While teaching MA 110 (Finite Mathematics), I casually introduced standard deviation using the formula provided by our textbook, where \(\sum x\) represents the sum of a dataset and \(\overline{x}=\frac{\sum x}{n}\) is its mean:
\[ s = \sqrt{ \frac{ \sum (x^2) - n(\overline{x})^2 }{ n-1 } } \]
But, this isn’t my favorite formula for standard deviation, because it’s not really clear what it’s trying to measure from its formula. The formula I was more accustomed to makes it clear that standard deviation measures the differences between datapoints and the mean, and then sums up the squares of those differences. That is to say, it gives a measure of how different the datapoints are from the average.
\[ s = \sqrt{ \frac{ \sum (x-\overline{x})^2 }{ n-1 } } \]
But while the textbook uses that first formula, some of our online homework uses the second formula when working out example solutions. So, for the record, here is a proof that both formulas do in fact measure the same thing.
Note that we need only prove that the numerators of each fraction are equal. So…
\[ \sum (x-\overline{x})^2 \]
Applying \((a-b)^2=a^2-2ab+b^2\), we get:
\[ = \sum (x^2-2x\overline{x}+(\overline{x})^2) \]
We’re allowed to add up each term separately.
\[ = \sum (x^2)-2\sum (x\overline{x})+\sum((\overline{x})^2) \]
Now, since the last term is just adding the same number \((\overline{x})^2\) once for each of the \(n\) members of the dataset, we may simplify it as follows.
\[ = \sum (x^2)-2\sum (x\overline{x})+n(\overline{x})^2 \]
We may also factor out the constant \(\overline{x}\) from the middle sum.
\[ = \sum (x^2)-2\overline{x}\sum x+n(\overline{x})^2 \]
It follows from \(\overline{x}=\frac{\sum x}{n}\) that \(n\overline{x}=\sum x\), giving the following.
\[ = \sum (x^2)-2\overline{x}(n\overline{x})+n(\overline{x})^2 \]
The solution is revealed by rearranging and combining like terms.
\[ = \sum (x^2)-2n(\overline{x})^2+n(\overline{x})^2 \]
\[ = \sum (x^2)-n(\overline{x})^2 \hspace{1em}\Box \]

## [PROBLEMS]
1) In the standard deviation proof, which course was the writer teaching when introducing the textbook's formula?
2) Translate this sentence from the standard deviation proof into Spanish: "Note that we need only prove that the numerators of each fraction are equal."

## [DATA LISTING]
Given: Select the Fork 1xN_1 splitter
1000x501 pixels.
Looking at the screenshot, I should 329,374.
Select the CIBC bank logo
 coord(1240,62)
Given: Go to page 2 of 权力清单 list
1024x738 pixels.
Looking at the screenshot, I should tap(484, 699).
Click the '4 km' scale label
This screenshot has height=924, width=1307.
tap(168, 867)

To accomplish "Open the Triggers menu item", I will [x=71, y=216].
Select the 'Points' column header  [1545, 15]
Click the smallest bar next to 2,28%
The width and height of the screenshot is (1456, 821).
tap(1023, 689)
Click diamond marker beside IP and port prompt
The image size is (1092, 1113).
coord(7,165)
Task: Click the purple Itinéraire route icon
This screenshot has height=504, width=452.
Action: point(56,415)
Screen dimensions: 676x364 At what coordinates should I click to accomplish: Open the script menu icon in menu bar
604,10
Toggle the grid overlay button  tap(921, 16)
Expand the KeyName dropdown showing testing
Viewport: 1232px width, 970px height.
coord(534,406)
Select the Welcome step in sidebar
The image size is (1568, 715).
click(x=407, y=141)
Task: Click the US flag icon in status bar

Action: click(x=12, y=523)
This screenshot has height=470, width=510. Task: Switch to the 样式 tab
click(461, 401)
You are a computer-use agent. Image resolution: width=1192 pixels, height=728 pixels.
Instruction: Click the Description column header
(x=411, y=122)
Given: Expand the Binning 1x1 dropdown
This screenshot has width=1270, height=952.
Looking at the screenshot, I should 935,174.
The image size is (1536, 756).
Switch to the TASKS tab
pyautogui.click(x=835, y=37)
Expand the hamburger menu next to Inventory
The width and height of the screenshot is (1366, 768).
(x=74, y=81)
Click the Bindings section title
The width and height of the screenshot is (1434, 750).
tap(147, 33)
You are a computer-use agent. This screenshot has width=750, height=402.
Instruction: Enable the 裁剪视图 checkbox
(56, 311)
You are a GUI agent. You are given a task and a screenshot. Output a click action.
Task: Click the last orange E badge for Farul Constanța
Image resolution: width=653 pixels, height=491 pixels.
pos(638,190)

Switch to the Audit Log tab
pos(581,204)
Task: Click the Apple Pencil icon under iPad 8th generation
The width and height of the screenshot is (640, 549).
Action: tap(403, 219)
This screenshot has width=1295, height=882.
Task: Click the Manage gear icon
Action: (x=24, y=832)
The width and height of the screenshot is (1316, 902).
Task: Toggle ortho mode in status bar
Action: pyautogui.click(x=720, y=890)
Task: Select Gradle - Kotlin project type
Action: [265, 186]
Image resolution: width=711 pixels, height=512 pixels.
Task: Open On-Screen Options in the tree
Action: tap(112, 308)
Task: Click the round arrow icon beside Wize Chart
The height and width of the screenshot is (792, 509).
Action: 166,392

## [RESPONSE LIST]
1) MA 110 (Finite Mathematics)

2) Nótese que solo necesitamos demostrar que los numeradores de cada fracción son iguales.